[Discussion] Confusion about different sample rates #503

expectopatronum · 2020-10-09T09:29:12Z

Hi!
Until quite recently I assumed that the models were trained using 44100 Hz, since this is also the parameter in the config. I noticed that for some of the tracks I used, there is actually a difference between the mix and the summed sources. I read all the issues related to this (#2, #15, #106) and tried to follow what's written there and also the section in the FAQ but as you can read in my comment the outputs still don't sum up to the mix.

I have a few question:

First of all, why use 41000 in the config (for loading/training?) when the model ins only trained to 11k?
In the FAQs you mention different configurations, but separator = Separator('spleeter:5stems-16khz') fails with spleeter.SpleeterError: No embedded configuration 5stems-16khz found. Should this work or does it only work with the command line interface?
Could you add an example of how to use spleeter in Python? It took me a while to figure out how to load the data to work with separator.separate(...) (and maybe it's still wrong - see below)
Is the following the correct way of doing it? (Apparently not, but I don't know what else to change)

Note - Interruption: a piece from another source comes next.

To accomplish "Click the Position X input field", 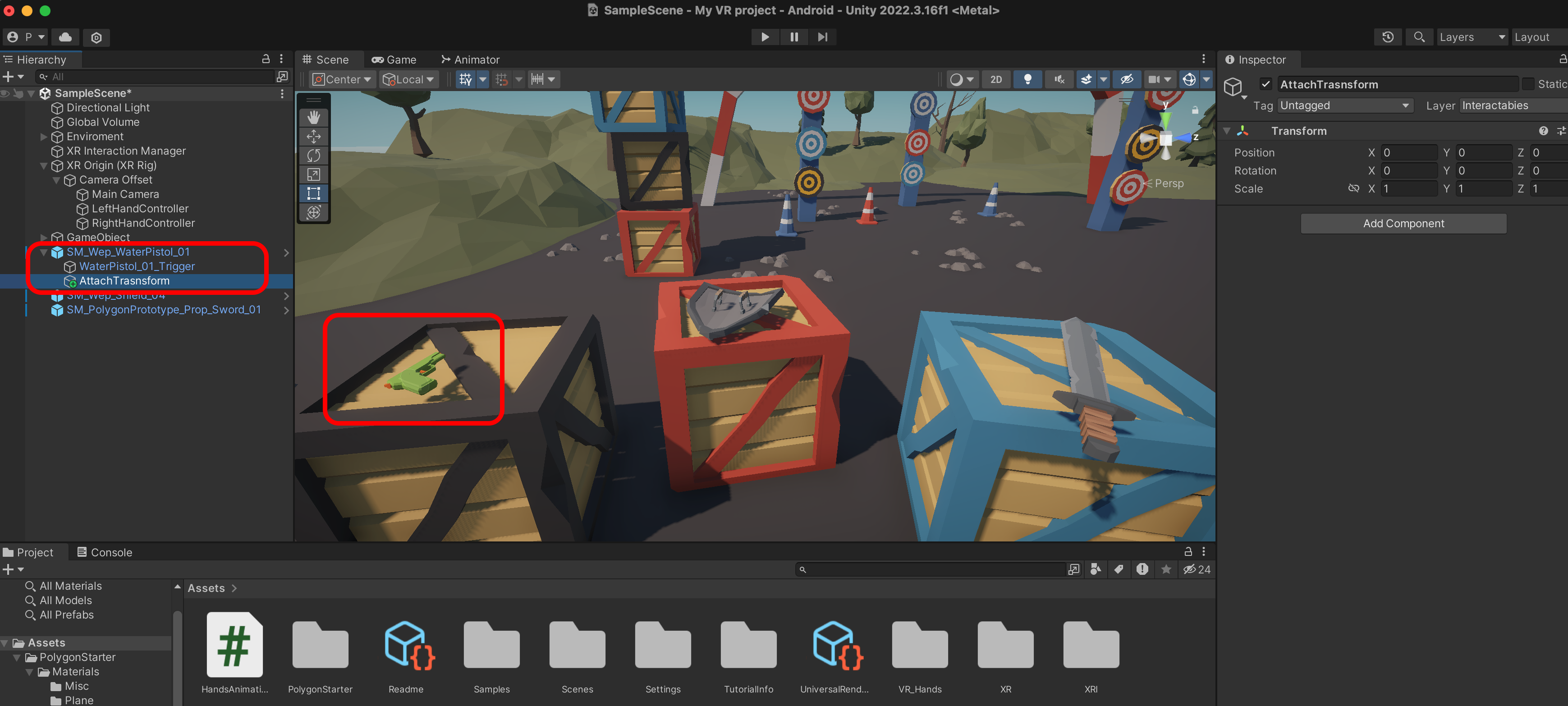I will tap(1408, 153).
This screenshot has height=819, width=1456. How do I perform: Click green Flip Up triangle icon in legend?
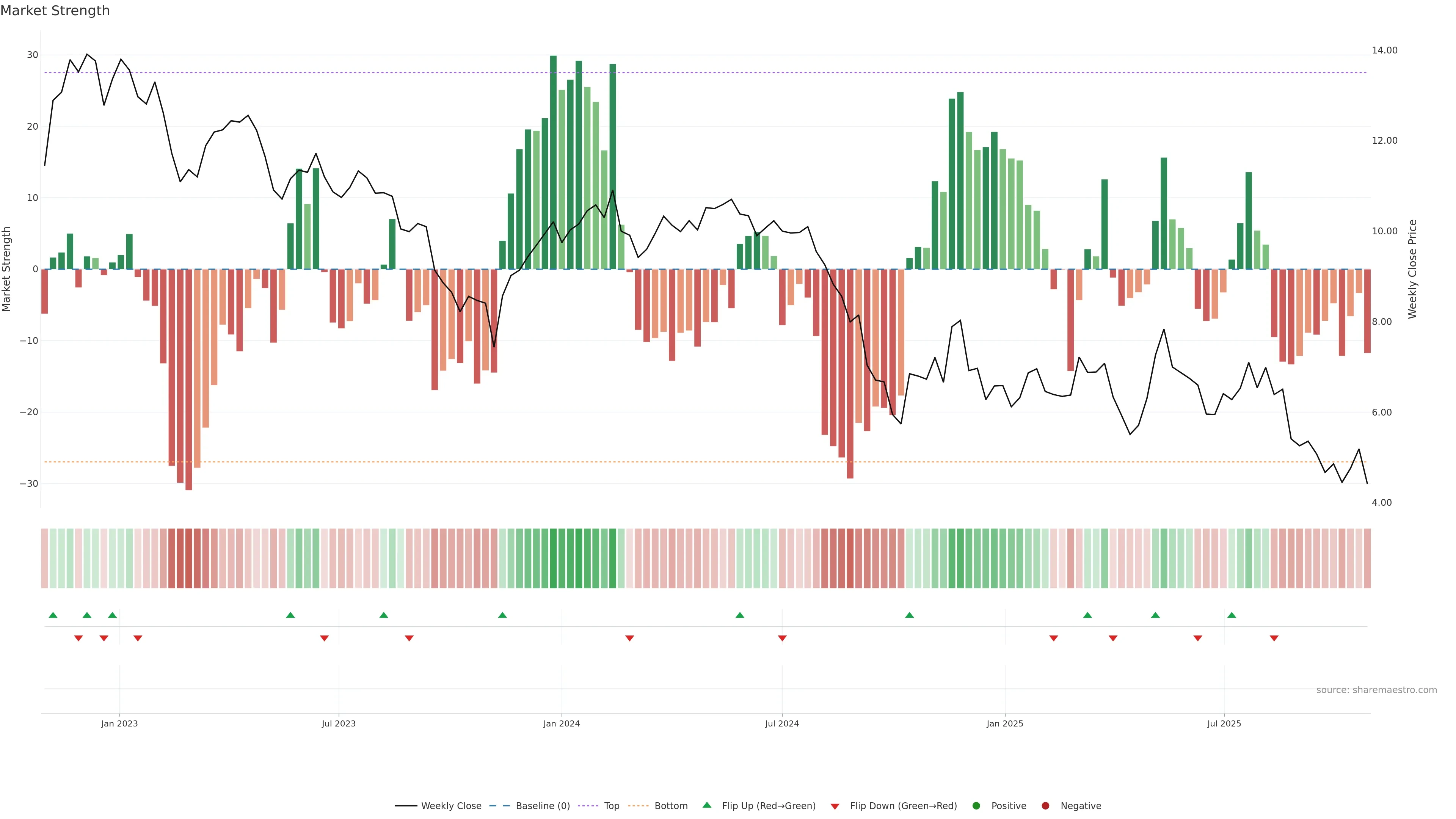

separator = Separator('/share/home/verena/experiments/spleeter/5stems_average.json')

def separate_and_report(audio_path):
    y, _ = librosa.load(audio_path, mono=False, sr=44100)
    y = np.swapaxes(y, 0, 1)
    prediction = separator.separate(y)
    summed_thing = np.stack(prediction.values()).sum(axis=0)
    return y - summed_thing

In 5stems_average.json I set "mask_extension":"average", and tried "F" with 1536 and 1024.

For some input audios the diff is 0 but for most tracks it is not.

Thanks a lot for the great package and pretrained models! I hope there is an easy fix for my problem.

Thanks and best regards
Verena

The text was updated successfully, but these errors were encountered:

romi1502 · 2020-10-09T15:19:52Z

Hi @expectopatronum
Thanks for your questions. I'll try to answer them:

First of all, why use 41000 in the config (for loading/training?) when the model ins only trained to 11k?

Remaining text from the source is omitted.